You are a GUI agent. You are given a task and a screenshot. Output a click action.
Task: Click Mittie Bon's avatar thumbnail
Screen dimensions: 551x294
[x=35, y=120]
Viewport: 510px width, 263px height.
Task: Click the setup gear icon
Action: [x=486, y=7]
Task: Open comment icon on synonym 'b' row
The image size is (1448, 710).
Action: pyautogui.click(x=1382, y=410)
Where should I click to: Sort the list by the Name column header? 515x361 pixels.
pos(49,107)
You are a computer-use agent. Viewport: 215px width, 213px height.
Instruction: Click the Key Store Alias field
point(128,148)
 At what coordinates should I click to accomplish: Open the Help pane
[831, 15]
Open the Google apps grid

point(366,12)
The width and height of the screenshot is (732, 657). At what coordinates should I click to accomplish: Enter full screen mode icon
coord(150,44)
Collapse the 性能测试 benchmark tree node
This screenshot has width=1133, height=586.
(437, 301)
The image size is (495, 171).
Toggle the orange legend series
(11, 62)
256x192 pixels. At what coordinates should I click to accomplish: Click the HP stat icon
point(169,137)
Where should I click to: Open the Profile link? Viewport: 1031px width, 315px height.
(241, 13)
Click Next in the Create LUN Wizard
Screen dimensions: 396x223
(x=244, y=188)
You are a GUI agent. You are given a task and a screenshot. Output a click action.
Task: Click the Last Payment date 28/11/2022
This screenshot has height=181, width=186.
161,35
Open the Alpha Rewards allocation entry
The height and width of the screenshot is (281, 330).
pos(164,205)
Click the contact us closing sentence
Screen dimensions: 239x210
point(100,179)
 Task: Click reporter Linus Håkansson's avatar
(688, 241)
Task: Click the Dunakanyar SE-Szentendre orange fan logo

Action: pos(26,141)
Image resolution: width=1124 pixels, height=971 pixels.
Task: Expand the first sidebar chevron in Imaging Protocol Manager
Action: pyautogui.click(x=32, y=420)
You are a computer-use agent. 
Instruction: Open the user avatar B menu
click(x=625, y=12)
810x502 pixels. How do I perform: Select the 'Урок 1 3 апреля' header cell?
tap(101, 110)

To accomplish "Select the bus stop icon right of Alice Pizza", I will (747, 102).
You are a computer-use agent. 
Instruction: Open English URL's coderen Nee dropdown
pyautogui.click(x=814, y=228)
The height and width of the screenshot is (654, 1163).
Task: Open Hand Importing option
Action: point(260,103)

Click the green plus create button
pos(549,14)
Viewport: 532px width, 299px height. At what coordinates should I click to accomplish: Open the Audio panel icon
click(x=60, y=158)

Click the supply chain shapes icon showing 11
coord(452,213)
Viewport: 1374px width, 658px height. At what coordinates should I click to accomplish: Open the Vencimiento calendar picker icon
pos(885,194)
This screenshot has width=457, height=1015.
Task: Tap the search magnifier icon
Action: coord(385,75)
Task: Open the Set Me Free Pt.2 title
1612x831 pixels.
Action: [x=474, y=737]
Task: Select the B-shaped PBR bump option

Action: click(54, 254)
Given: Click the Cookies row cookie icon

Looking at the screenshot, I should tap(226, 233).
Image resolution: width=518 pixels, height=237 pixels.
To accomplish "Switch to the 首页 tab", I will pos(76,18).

========================================================================

Copy the data above in its entirety, exactly as given.

You are a GUI agent. You are given a task and a screenshot. Output a click action.
Task: Click Mittie Bon's avatar thumbnail
Screen dimensions: 551x294
[x=35, y=120]
Viewport: 510px width, 263px height.
Task: Click the setup gear icon
Action: [x=486, y=7]
Task: Open comment icon on synonym 'b' row
The image size is (1448, 710).
Action: pyautogui.click(x=1382, y=410)
Where should I click to: Sort the list by the Name column header? 515x361 pixels.
pos(49,107)
You are a computer-use agent. Viewport: 215px width, 213px height.
Instruction: Click the Key Store Alias field
point(128,148)
 At what coordinates should I click to accomplish: Open the Help pane
[831, 15]
Open the Google apps grid

point(366,12)
The width and height of the screenshot is (732, 657). At what coordinates should I click to accomplish: Enter full screen mode icon
coord(150,44)
Collapse the 性能测试 benchmark tree node
This screenshot has width=1133, height=586.
(437, 301)
The image size is (495, 171).
Toggle the orange legend series
(11, 62)
256x192 pixels. At what coordinates should I click to accomplish: Click the HP stat icon
point(169,137)
Where should I click to: Open the Profile link? Viewport: 1031px width, 315px height.
(241, 13)
Click Next in the Create LUN Wizard
Screen dimensions: 396x223
(x=244, y=188)
You are a GUI agent. You are given a task and a screenshot. Output a click action.
Task: Click the Last Payment date 28/11/2022
This screenshot has height=181, width=186.
161,35
Open the Alpha Rewards allocation entry
The height and width of the screenshot is (281, 330).
pos(164,205)
Click the contact us closing sentence
Screen dimensions: 239x210
point(100,179)
 Task: Click reporter Linus Håkansson's avatar
(688, 241)
Task: Click the Dunakanyar SE-Szentendre orange fan logo

Action: pos(26,141)
Image resolution: width=1124 pixels, height=971 pixels.
Task: Expand the first sidebar chevron in Imaging Protocol Manager
Action: pyautogui.click(x=32, y=420)
You are a computer-use agent. 
Instruction: Open the user avatar B menu
click(x=625, y=12)
810x502 pixels. How do I perform: Select the 'Урок 1 3 апреля' header cell?
tap(101, 110)

To accomplish "Select the bus stop icon right of Alice Pizza", I will (747, 102).
You are a computer-use agent. 
Instruction: Open English URL's coderen Nee dropdown
pyautogui.click(x=814, y=228)
The height and width of the screenshot is (654, 1163).
Task: Open Hand Importing option
Action: point(260,103)

Click the green plus create button
pos(549,14)
Viewport: 532px width, 299px height. At what coordinates should I click to accomplish: Open the Audio panel icon
click(x=60, y=158)

Click the supply chain shapes icon showing 11
coord(452,213)
Viewport: 1374px width, 658px height. At what coordinates should I click to accomplish: Open the Vencimiento calendar picker icon
pos(885,194)
This screenshot has width=457, height=1015.
Task: Tap the search magnifier icon
Action: coord(385,75)
Task: Open the Set Me Free Pt.2 title
1612x831 pixels.
Action: [x=474, y=737]
Task: Select the B-shaped PBR bump option

Action: click(54, 254)
Given: Click the Cookies row cookie icon

Looking at the screenshot, I should tap(226, 233).
Image resolution: width=518 pixels, height=237 pixels.
To accomplish "Switch to the 首页 tab", I will pos(76,18).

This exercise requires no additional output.